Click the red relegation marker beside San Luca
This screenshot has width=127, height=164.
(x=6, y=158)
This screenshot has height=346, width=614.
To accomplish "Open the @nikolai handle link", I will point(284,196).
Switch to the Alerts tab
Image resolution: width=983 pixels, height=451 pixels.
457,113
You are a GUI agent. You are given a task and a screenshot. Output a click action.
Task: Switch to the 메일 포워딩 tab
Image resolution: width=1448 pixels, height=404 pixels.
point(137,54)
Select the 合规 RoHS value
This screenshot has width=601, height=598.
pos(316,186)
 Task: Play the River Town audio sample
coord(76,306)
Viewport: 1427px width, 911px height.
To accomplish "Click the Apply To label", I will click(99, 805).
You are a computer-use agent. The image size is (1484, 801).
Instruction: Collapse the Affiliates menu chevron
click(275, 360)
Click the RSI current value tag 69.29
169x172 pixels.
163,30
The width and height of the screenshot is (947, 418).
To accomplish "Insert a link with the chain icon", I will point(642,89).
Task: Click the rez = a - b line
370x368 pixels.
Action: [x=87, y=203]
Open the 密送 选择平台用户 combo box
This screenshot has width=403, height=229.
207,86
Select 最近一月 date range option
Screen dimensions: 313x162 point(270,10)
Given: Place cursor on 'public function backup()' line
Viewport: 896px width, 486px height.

- - -

Exercise
Report the number of lines above that contain the word "agent", and only that number.

Answer area
2